▸ RECORDS TO PROCESS
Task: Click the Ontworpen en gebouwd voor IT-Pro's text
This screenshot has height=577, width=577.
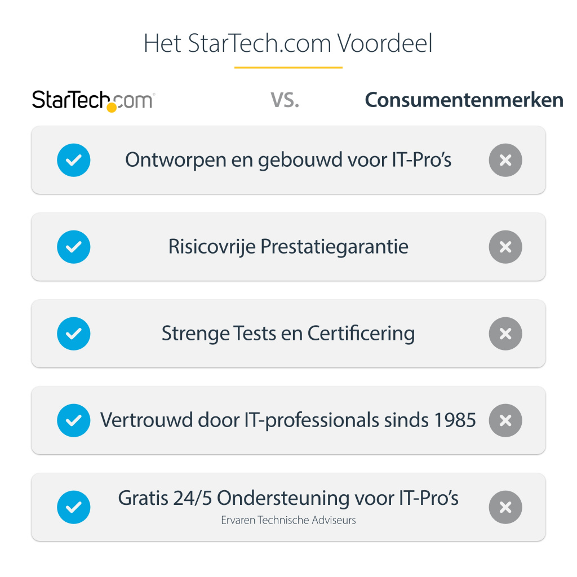Action: (288, 160)
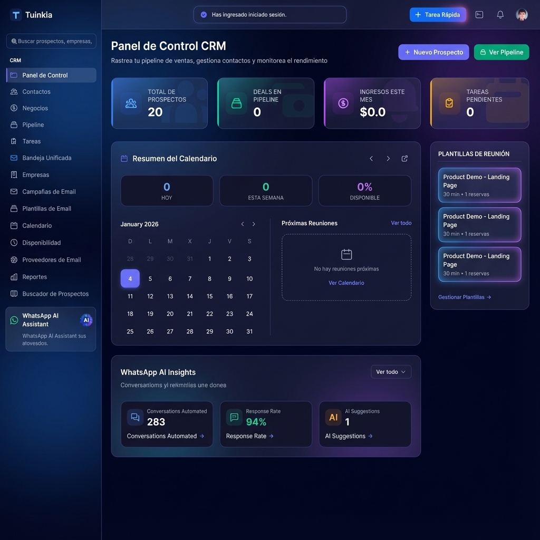This screenshot has height=540, width=540.
Task: Advance calendar to next month
Action: point(254,224)
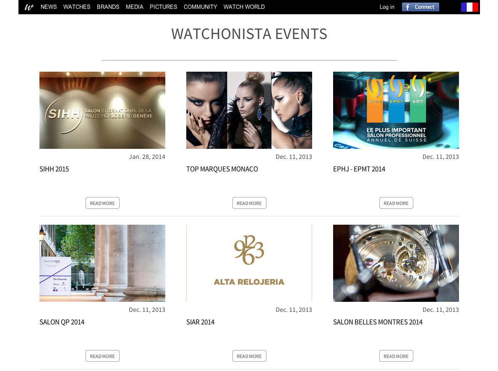Switch language via French flag icon
Viewport: 498px width, 371px height.
(x=469, y=7)
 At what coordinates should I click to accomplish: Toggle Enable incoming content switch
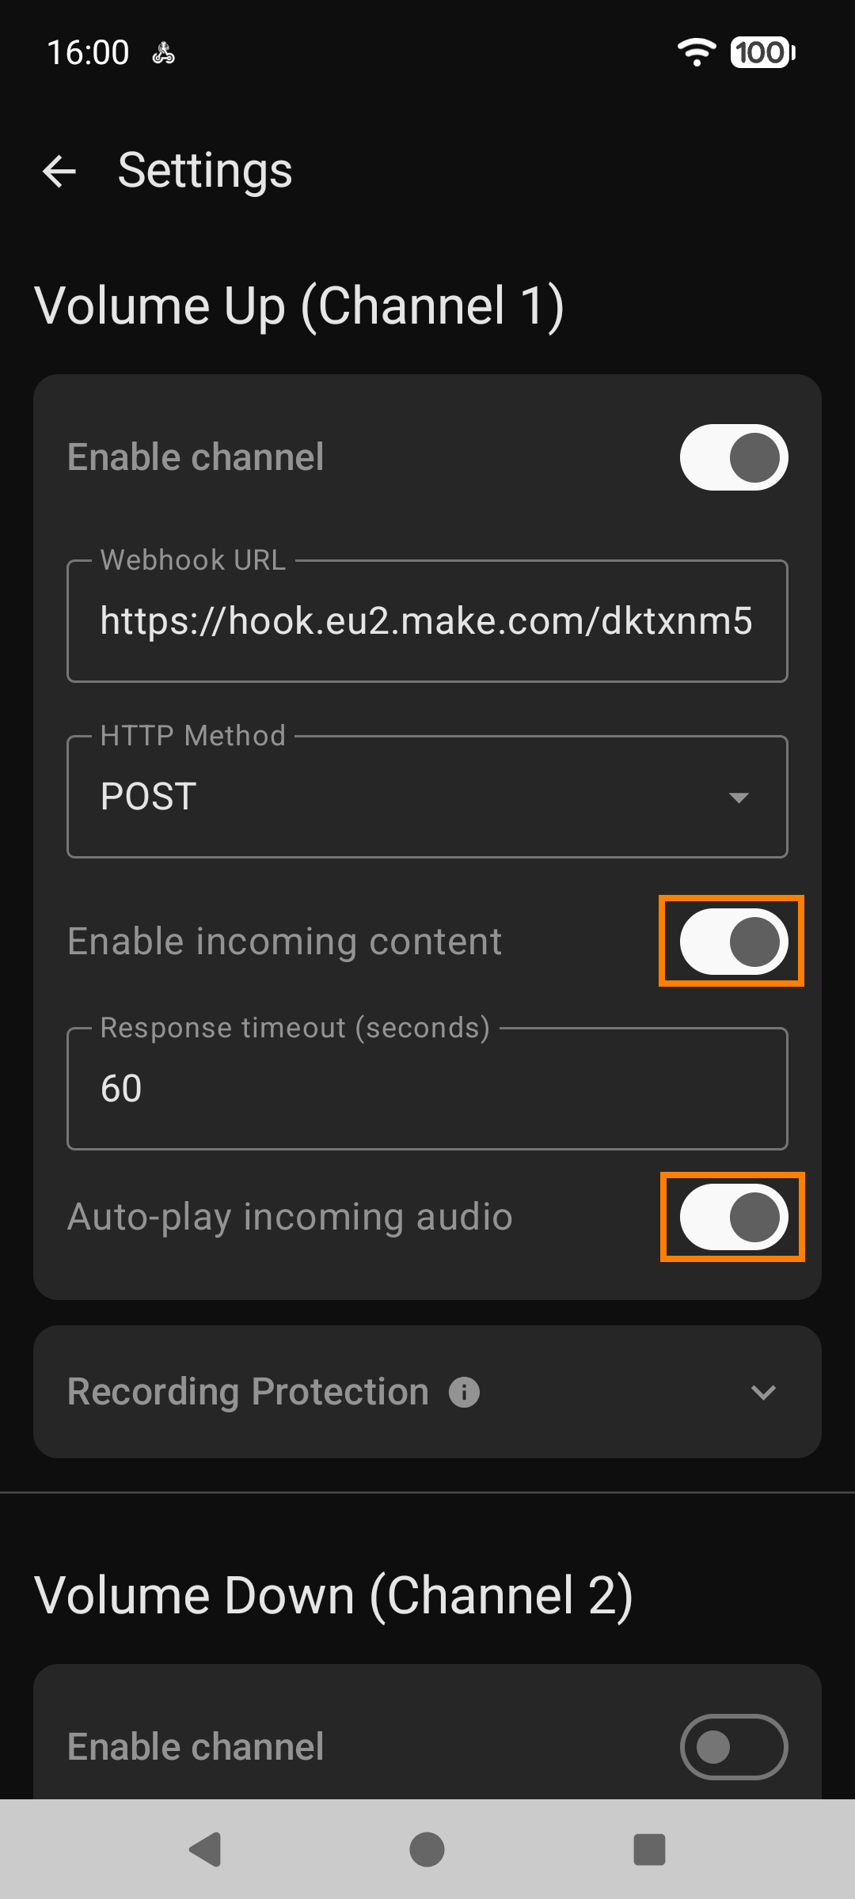(733, 942)
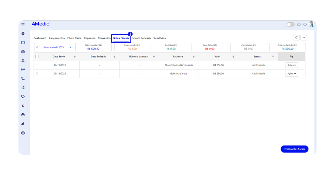
Task: Click the refresh button above the table
Action: (296, 37)
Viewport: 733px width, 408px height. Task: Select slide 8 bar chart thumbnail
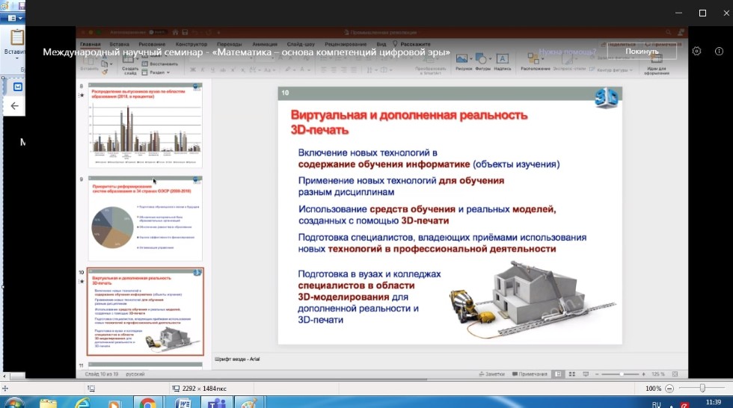(x=145, y=125)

▸ PROBLEM TO SOLVE
Your answer must consist solely of the lines from the one containing "At what coordinates" through the last line of the records above, copied exactly, with every picture left out.

▸ RESULT OF THIS TASK
 At what coordinates should I click to accomplish: Toggle Enable incoming content switch
(733, 942)
Task: Click the refresh button above the table
Action: (296, 37)
Viewport: 733px width, 408px height. Task: Select slide 8 bar chart thumbnail
(x=145, y=125)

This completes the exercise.